Fluorescent sensors provide a distinctive look into live cells since they may be used to identify and picture a broad range of substances. However, because their signal is lost when they are implanted too deeply, they are often only effective in cells grown in a lab dish or in tissues near to the surface of the body.
Now, MIT engineers have found a means to get around that restriction. They were able to significantly enhance the fluorescent signal by using an unique photonic method they created for activating any fluorescent sensor. The researchers demonstrated that with this method, sensors may be implanted up to 5.5 centimeters deep in tissue and still get a good signal.
According to Volodymyr Koman, a research scientist at MIT and one of the study's lead authors, "this technology allows you to translate all of those fluorescent dyes and probes into thick tissue if you have a fluorescent sensor that can probe biochemical information in cell culture, or in thin tissue layers."
The principal author of the work, which was published in Nature Nanotechnology today, is Naveed Bakh, SM '15, Ph.D. '20. The study's principal author is Michael Strano, the Carbon P. Dubbs Professor of Chemical Engineering at MIT.
An increase in fluorescence
Quantum dots, carbon nanotubes, and fluorescent proteins are just a few of the various fluorescence sensors that scientists employ to mark molecules inside cells. By placing laser light on these sensors, the fluorescence may be seen. However, because tissue itself also produces some fluorescent light, this does not operate in tissue that is thick, dense, or deep within tissue. The signal from the sensor is overpowered by this light, known as autofluorescence.
All tissues undergo autofluorescence, which turns out to be a limiting factor, claims Koman. The tissue autofluorescence overtakes the sensor's signal as it gets weaker and dimmer, according to the study.
The MIT team devised a method to modify the frequency of the fluorescent light generated by the sensor in order to get around this restriction and make it easier to distinguish it from tissue autofluorescence. Three lasers are used in their process, which they refer to as wavelength-induced frequency filtering (WIFF), to produce a laser beam with an oscillating wavelength.
The frequency of the fluorescence that the sensor emits doubles when this oscillating beam shines on it. This makes it simple to distinguish the fluorescent signal from the autofluorescence in the background. The signal-to-noise ratio of the sensors was improved more than 50 times by the researchers' use of this technology.
Monitoring the efficiency of chemotherapy medications is one potential use for this type of sensing. The researchers concentrated on glioblastoma, an aggressive form of brain cancer, to show this potential. Patients with this kind of cancer often have surgery to remove the tumor in its entirety, followed by temozolomide (TMZ) chemotherapy to try to eradicate any cancer cells that may still be present.
According to Strano, it would be beneficial to have a simple way to track whether or not this medication is functioning because it can have major adverse effects and it doesn't work for all people.
You could implant a sensor near the tumor and assess from the outside the efficacy of the drug in the actual tumor environment, he says. "We are working on technology to make small sensors that could be implanted near the tumor itself, which can give an indication of how much drug is arriving at the tumor and whether it's being metabolized."
Temozolomide is broken down into smaller compounds when it enters the body, one of which is AIC. The MIT researchers created an AIC-detection sensor and demonstrated that they could implant it as deep as 5.5 cm into an animal's brain. Even through the animal's skull, they were able to interpret the sensor's signal.

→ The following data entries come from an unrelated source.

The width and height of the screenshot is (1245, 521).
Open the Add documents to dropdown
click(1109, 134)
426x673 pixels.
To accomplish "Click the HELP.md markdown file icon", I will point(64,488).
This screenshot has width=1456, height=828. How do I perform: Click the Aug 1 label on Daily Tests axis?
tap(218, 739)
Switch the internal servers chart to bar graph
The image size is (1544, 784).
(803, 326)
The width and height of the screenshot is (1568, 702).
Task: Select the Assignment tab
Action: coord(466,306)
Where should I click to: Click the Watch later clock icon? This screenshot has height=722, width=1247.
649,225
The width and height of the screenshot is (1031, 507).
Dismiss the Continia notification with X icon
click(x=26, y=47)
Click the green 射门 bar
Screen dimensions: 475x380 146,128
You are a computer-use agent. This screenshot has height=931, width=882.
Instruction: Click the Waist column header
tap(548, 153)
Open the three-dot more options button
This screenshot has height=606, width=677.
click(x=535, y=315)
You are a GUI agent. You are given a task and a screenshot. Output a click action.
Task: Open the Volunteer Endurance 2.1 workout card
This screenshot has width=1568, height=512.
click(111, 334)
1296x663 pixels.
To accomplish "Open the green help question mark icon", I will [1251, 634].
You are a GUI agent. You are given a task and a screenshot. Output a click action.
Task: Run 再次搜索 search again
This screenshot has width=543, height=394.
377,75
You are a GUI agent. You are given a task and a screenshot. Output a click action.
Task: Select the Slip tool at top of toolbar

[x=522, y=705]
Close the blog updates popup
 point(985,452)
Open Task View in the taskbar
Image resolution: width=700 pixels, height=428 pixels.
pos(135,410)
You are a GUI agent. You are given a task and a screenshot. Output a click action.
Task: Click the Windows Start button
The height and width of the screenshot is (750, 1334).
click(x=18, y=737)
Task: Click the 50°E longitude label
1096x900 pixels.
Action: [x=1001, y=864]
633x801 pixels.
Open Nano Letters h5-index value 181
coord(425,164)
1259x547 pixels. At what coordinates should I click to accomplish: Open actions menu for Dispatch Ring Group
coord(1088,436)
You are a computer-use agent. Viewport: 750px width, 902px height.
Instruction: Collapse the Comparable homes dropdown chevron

The development of such sensors may potentially enable the detection of molecular markers for tumor cell death, such as reactive oxygen species.
Whatever wavelength
The researchers showed that WIFF may be used to boost the signal from a range of different sensors, such as carbon-nanotube-based sensors that Strano's group has previously created to detect hydrogen peroxide, riboflavin, and ascorbic acid. In addition to detecting TMZ activity.
According to Strano, the method may be applied to any fluorescence sensor and is effective at any wavelength. You can implant a sensor into tissue at depths that were previously impossible since there is so much more signal available now.
In order to produce the oscillating laser beam for this study, the researchers used three lasers; but, in further work, they intend to employ a tunable laser to create the signal and advance the approach even further.
According to the researchers, this should become more practical as tunable lasers get cheaper and quicker.
The researchers are developing physiologically resorbable fluorescent sensors so they wouldn't require surgical removal in order to make fluorescent sensors more convenient to utilize in human patients.